WHAT YOU ARE ASKED TO DO
Recast the rows below as a Markdown table with two columns, No. and Line. Give each non-blank line its number and text, and leave the pictures out.

RECORDS PROVIDED
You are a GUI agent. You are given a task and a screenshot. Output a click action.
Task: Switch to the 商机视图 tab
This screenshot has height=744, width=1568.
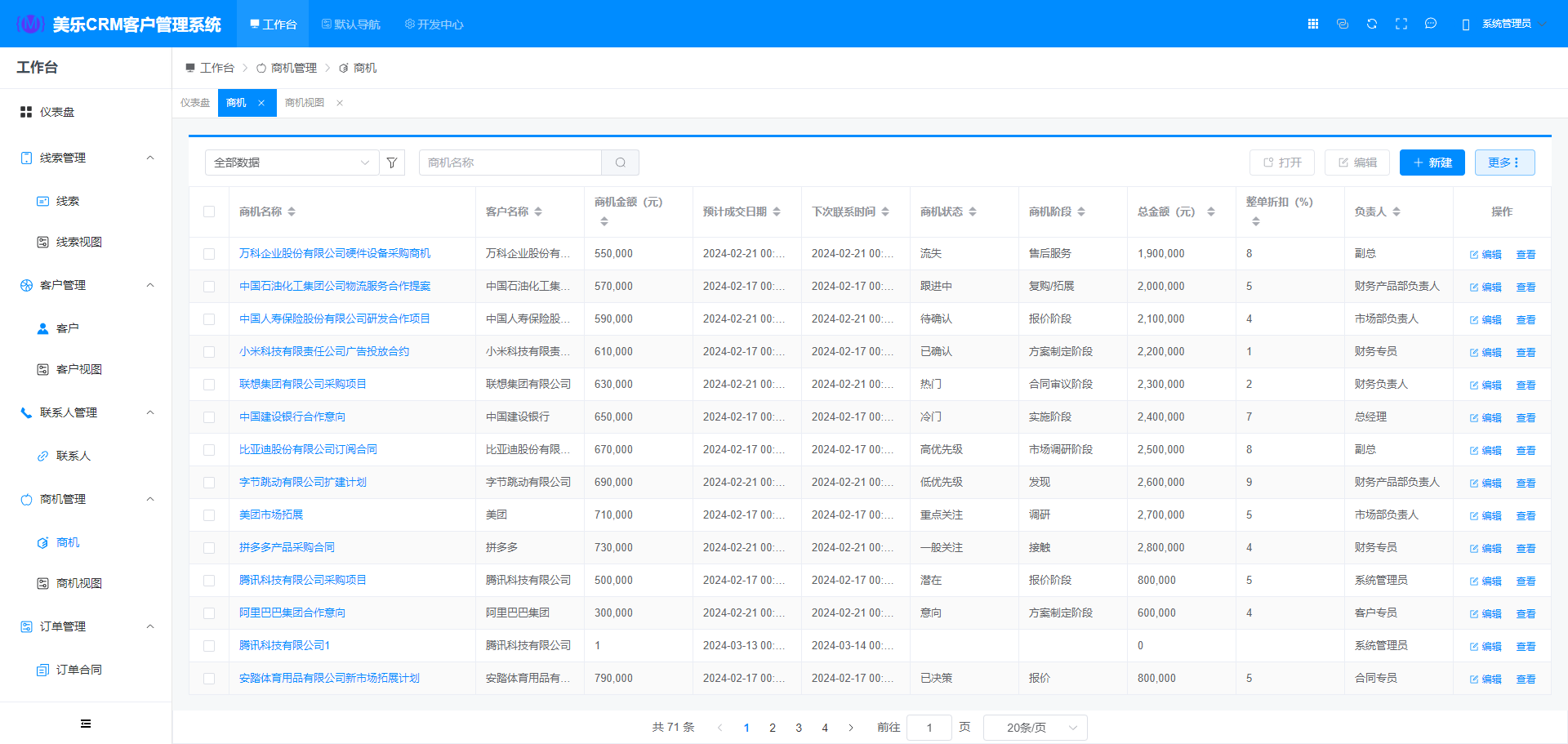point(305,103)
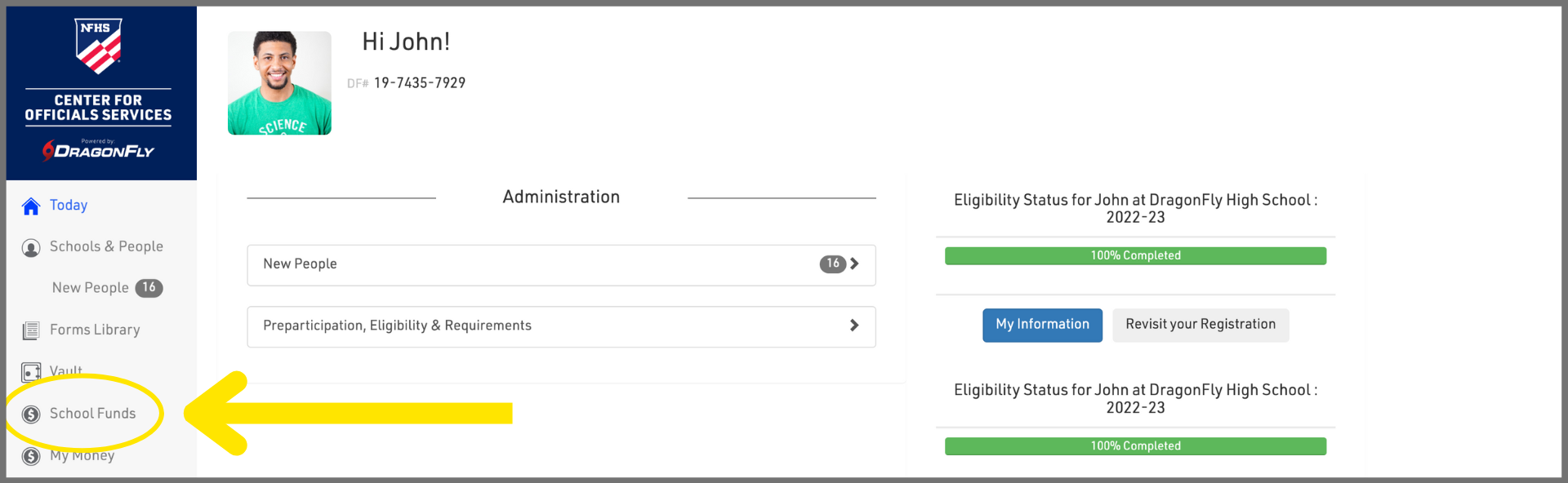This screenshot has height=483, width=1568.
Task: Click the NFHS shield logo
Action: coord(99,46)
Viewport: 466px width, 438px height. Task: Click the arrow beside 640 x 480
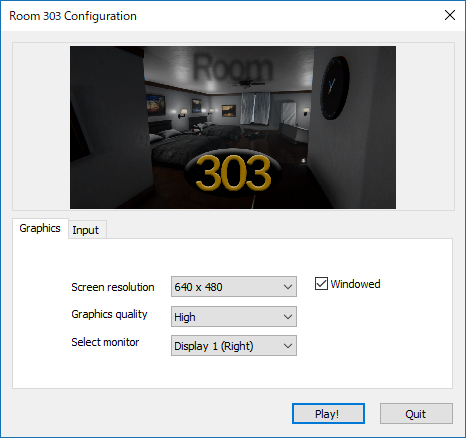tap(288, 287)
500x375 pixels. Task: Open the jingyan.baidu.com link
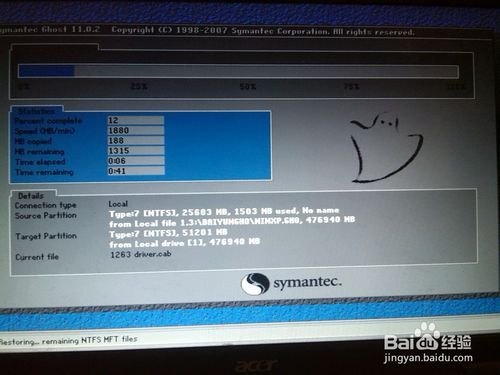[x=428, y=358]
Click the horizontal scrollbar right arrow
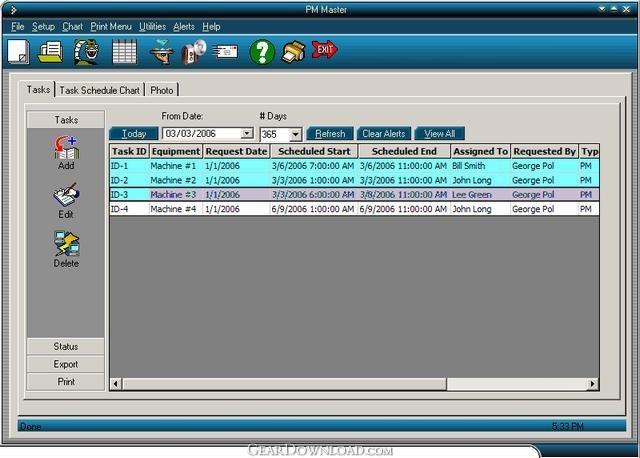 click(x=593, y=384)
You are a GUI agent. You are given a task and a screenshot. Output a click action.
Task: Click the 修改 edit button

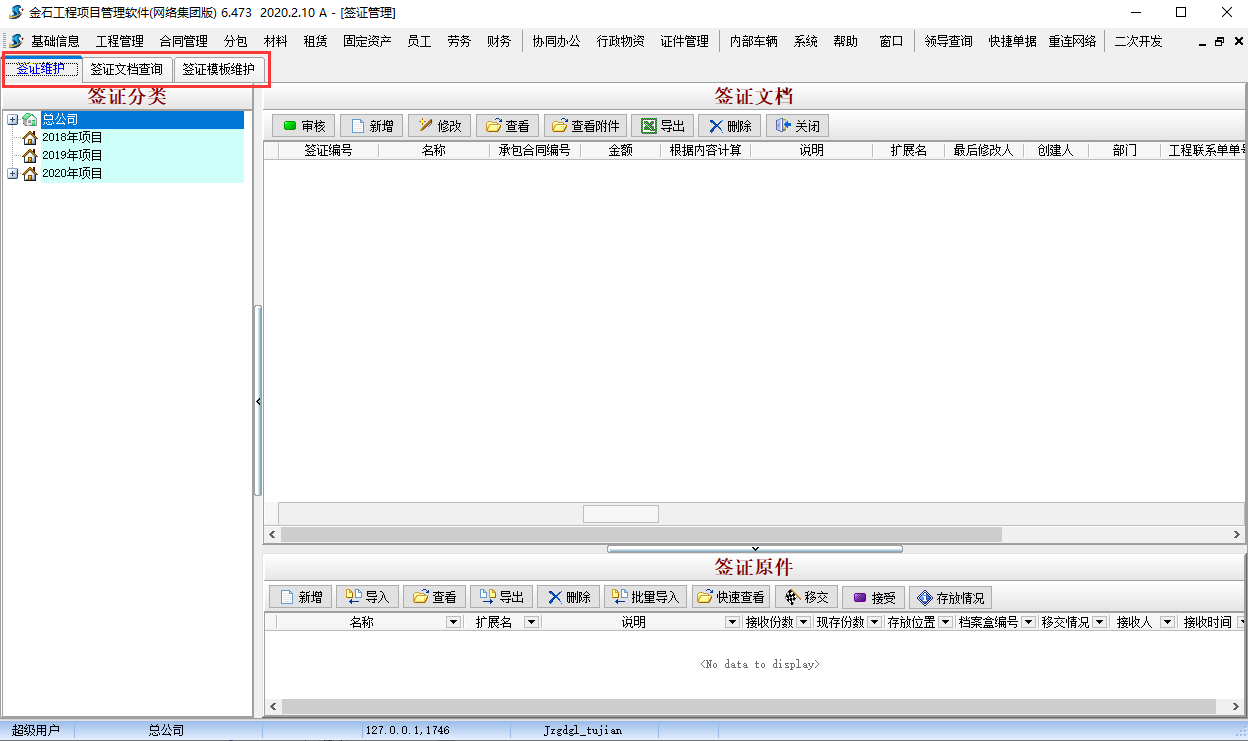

RESPONSE TO THE EXERCISE
| No. | Line |
|---|---|
| 1 | You are a GUI agent. You are given a task and a screenshot. Output a click action. |
| 2 | Task: Switch to the 商机视图 tab |
| 3 | This screenshot has height=744, width=1568. |
| 4 | point(305,103) |
| 5 | This screenshot has height=483, width=1568. |
| 6 | Task: Click the NFHS shield logo |
| 7 | Action: coord(99,46) |
| 8 | Viewport: 466px width, 438px height. Task: Click the arrow beside 640 x 480 |
| 9 | tap(288, 287) |
| 10 | 500x375 pixels. Task: Open the jingyan.baidu.com link |
| 11 | [x=428, y=358] |
| 12 | Click the horizontal scrollbar right arrow |
| 13 |  click(x=593, y=384) |
| 14 | You are a GUI agent. You are given a task and a screenshot. Output a click action. |
| 15 | Task: Click the 修改 edit button |